Sunday, October 24, 2010

The Episodic Sitcom

One virtually universal aspect of all sitcoms is their episodic nature. This refers to the tendency for each installment of a sitcom to comprise a self-contained story that is introduced and resolved in the same broadcast. Each episode of a sitcom is constructed so that whatever may have happened in the last episode is almost always irrelevant to the current narrative, allowing any viewer to understand who the characters are and what is happening even if they have never seen another episode. At the end of each episode everything returns to the status quo so that the next week's episode can unfold with the premise and context unchanged.

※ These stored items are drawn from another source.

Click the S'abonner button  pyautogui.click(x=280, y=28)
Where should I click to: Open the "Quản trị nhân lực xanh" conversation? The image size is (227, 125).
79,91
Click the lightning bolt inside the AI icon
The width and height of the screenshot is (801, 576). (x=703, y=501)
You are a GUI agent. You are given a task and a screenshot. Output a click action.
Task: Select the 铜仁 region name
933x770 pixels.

Although many sitcoms habitually include some kind of lesson or "moral of the story" in most episodes, in order for the episodic structure to persist individual characters cannot undergo any significant development, something that would upset the ability for for the show to begin from the same point each week.

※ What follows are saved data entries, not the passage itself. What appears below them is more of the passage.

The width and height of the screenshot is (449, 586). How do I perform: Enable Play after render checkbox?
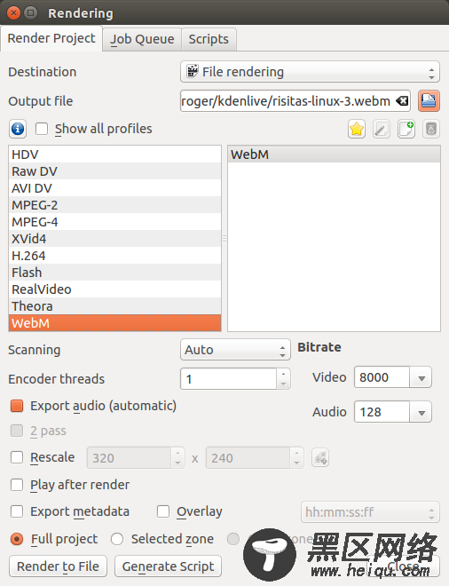(17, 485)
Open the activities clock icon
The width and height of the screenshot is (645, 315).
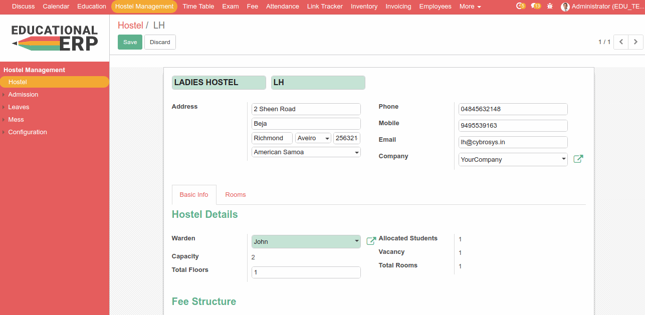tap(520, 7)
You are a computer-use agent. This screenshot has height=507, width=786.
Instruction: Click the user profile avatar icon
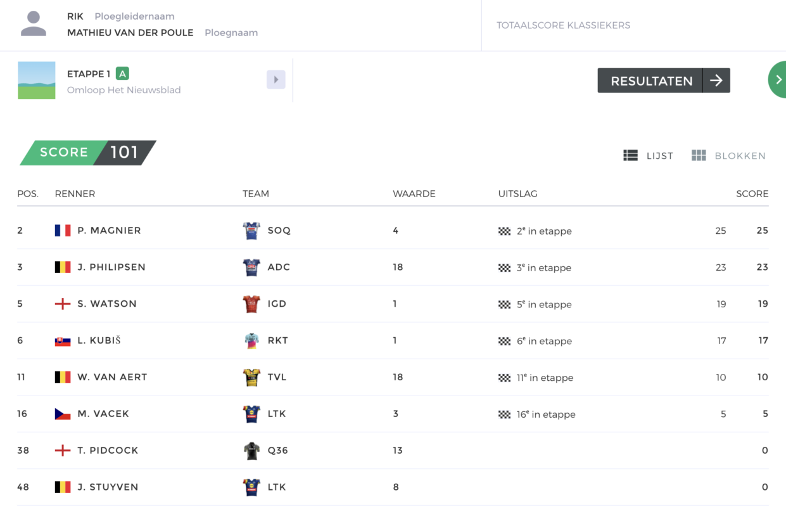point(34,24)
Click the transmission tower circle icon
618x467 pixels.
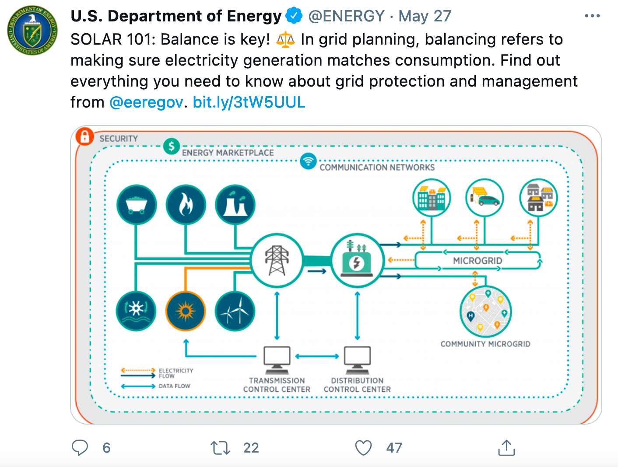277,261
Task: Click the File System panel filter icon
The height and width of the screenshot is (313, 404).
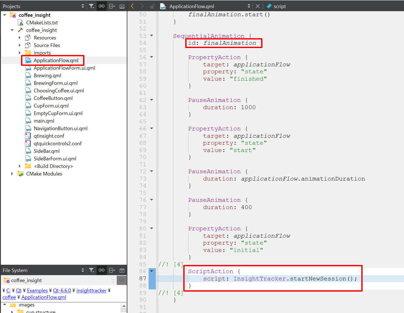Action: (x=92, y=270)
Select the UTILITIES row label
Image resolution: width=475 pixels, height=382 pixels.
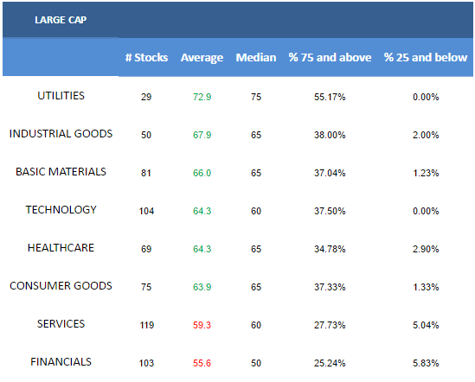click(61, 96)
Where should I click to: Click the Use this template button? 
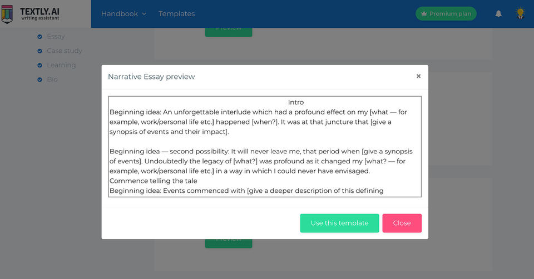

Examples of this episodic structure can be found in one of my favourite shows, the British sitcom Black Books which ran from 2000 to 2004. The show was co-created by and stars Irish comedian Dylan Moran as Bernard Black, owner of Black Books, a small bookshop in London. Over the course of the series there are some small changes in the context, like Bernard’s best friend Fran becoming unemployed when her nicknack shop goes out of business, but for the most part each episode ends with any changes that may have happened reverting back to normal, sometimes without much explanation. At the end of the episode “The Big Lock-Out”, where Bernard is locked out of his shop (and thus his flat) overnight by a new security door that is paradoxically difficult to open from the inside and impossible to open from the outside, the problematic door is miraculously gone by morning with only the explanation that it seems to have been stolen.

The Security Door

Sunday, October 17, 2010

Shots in Harold and Maude

Harold and Maude, the 1971 black comedy directed by Hal Ashby, often uses wide, long shots to emphasize the feeling of the characters being alone in their own world. Good examples of this are during the sequence after Maude has helped Harold convince his uncle that he is unfit for military service. The two are driving across the countryside with no signs of human life for miles, and the wide shots with them barely visible at the bottom of the frame symbolize how they could be all alone in the world for all they care.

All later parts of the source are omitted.